*Source data*:

__________

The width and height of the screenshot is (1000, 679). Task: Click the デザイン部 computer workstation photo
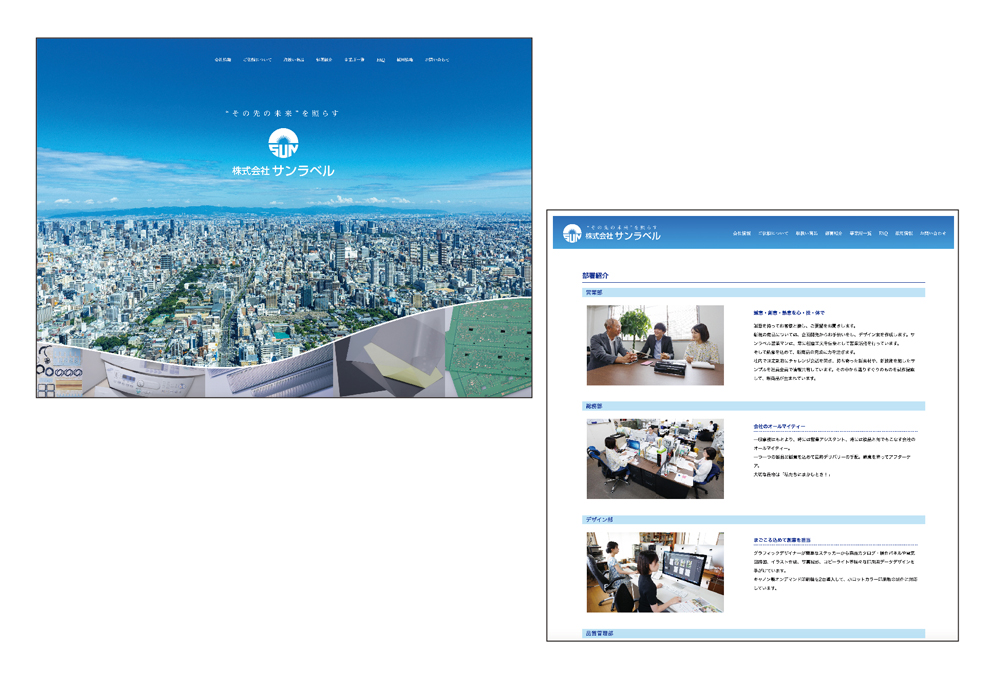coord(655,572)
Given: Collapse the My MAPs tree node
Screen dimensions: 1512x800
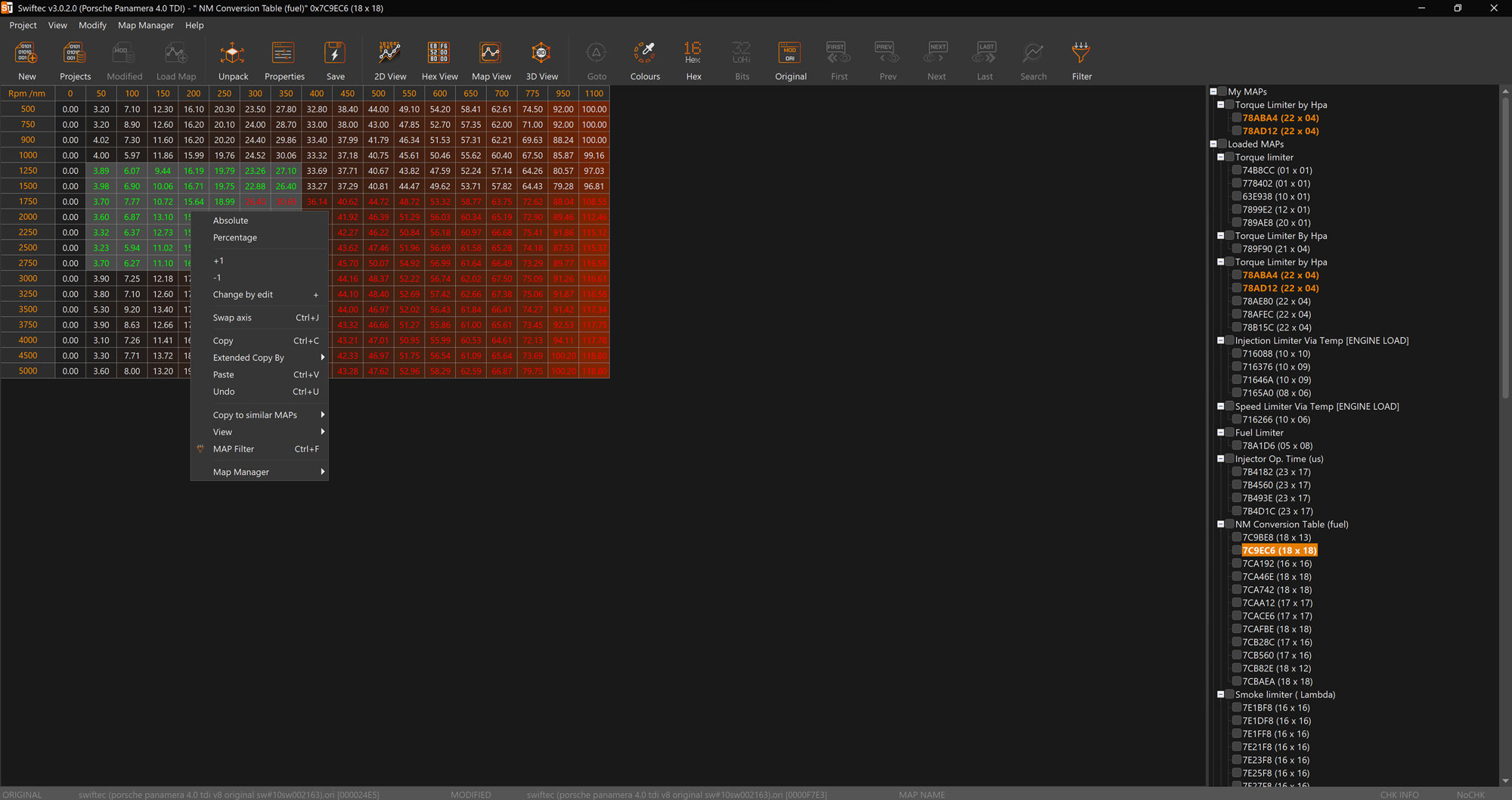Looking at the screenshot, I should point(1213,91).
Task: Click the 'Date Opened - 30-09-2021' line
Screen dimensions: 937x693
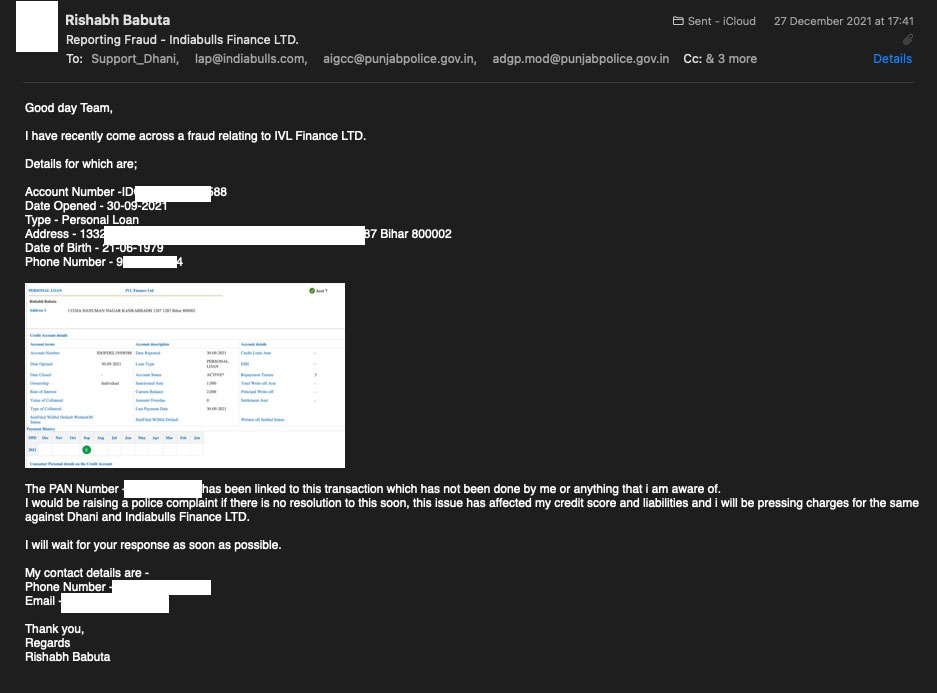Action: click(96, 206)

__________

Strip out the pictures and quote the remaining data word for word.

*Result for this exercise*:
The width and height of the screenshot is (1000, 679). Task: Click the デザイン部 computer workstation photo
coord(655,572)
Given: Collapse the My MAPs tree node
Screen dimensions: 1512x800
Looking at the screenshot, I should point(1213,91).
Task: Click the 'Date Opened - 30-09-2021' line
Screen dimensions: 937x693
Action: click(96, 206)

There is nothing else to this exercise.